The windows themselves on the 787 are bigger than the ones you find on other common varieties of aircraft in the sky today.
The leg room in the bulkhead was more than the row directly behind it that I was seated in for my flight down to SIN, however I would say for anyone who is above 6" tall the increase will likely not be enough to feel spacious. Keep in mind that I'm 5'7" and this is my legs slightly extended. A few extra inches and you're already butting up against the bulkhead. Still - an improvement over non-bulkhead seats. I looked back at the exit row when I visited the lav and the space there is essentially endless. Between the two, tall people really should shoot for the economy exit row with the bulkhead a second choice.
From the bulkhead row you can see right into the business class cabin until the curtains are drawn after take-off. This is of course the much maligned business class seat Japan Airlines had delivered with the 787 that was essentially out of date by the time it arrived. Japan Airlines was an early purchaser of the 787 aircraft, which is nice in theory, however the massive delays on delivery Boeing experienced with this new airframe meant by the time JL received their order the industry standard on business class had moved. Japan Airlines is slowly remedying the issue by installing a new lie-flat seat with all-aisle access on future deliveries and slowly retrofitting some existing aircraft as well.

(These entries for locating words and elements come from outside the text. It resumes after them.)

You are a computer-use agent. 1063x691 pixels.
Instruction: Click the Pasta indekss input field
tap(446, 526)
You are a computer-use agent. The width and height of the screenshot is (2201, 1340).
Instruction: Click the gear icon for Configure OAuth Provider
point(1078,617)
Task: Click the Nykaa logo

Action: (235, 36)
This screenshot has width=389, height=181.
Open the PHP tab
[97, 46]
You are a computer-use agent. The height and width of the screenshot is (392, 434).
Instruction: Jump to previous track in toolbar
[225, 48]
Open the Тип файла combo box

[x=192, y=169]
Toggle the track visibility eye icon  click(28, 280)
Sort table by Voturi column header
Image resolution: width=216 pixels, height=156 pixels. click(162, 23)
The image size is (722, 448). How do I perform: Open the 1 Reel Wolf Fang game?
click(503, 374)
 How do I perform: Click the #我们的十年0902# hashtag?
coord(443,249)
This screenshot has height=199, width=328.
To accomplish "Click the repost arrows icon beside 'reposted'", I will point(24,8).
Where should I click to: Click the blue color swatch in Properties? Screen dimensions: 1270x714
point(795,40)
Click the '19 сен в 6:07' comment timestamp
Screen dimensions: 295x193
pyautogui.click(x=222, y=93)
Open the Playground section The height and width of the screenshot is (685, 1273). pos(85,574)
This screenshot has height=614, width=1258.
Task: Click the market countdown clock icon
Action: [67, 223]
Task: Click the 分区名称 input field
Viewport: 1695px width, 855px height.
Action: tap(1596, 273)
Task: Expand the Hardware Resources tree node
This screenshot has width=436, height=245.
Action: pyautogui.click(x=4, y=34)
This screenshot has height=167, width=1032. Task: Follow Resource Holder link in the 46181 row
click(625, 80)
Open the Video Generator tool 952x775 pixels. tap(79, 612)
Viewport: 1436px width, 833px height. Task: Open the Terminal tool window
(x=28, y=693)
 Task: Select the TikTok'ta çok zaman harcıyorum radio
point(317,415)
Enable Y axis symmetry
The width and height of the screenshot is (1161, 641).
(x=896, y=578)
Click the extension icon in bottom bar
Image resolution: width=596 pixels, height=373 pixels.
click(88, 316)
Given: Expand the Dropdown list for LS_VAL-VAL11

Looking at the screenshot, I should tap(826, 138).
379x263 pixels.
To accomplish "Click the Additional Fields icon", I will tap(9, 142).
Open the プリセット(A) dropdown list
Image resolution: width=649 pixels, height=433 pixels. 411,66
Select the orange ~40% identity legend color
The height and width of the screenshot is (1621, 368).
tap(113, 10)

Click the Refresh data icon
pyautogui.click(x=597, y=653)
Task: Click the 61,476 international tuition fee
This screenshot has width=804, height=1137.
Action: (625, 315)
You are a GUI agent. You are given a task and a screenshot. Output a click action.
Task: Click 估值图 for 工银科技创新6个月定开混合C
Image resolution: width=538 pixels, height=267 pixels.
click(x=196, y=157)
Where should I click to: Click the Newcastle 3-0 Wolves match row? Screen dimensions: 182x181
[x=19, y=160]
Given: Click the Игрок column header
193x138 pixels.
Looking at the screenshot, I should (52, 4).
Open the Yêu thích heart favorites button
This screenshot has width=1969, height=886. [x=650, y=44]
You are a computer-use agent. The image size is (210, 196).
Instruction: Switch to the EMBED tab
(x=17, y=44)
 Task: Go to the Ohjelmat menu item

While my flight down to SIN wasn't exactly filled to the brim, the flight up to NRT was pretty lightly loaded and I ended up without a seatmate. I was able to spread out a bit, which helped me relax and enjoy the experience a bit more. To be honest - even if I had a seat partner, the space would have been more than adequate for a person of my height and belly size. I enjoyed not having a seatmate but I would have been just as happy if someone was next to me. The additional space the bulkhead provided would have made getting up and down a non-issue with a partner.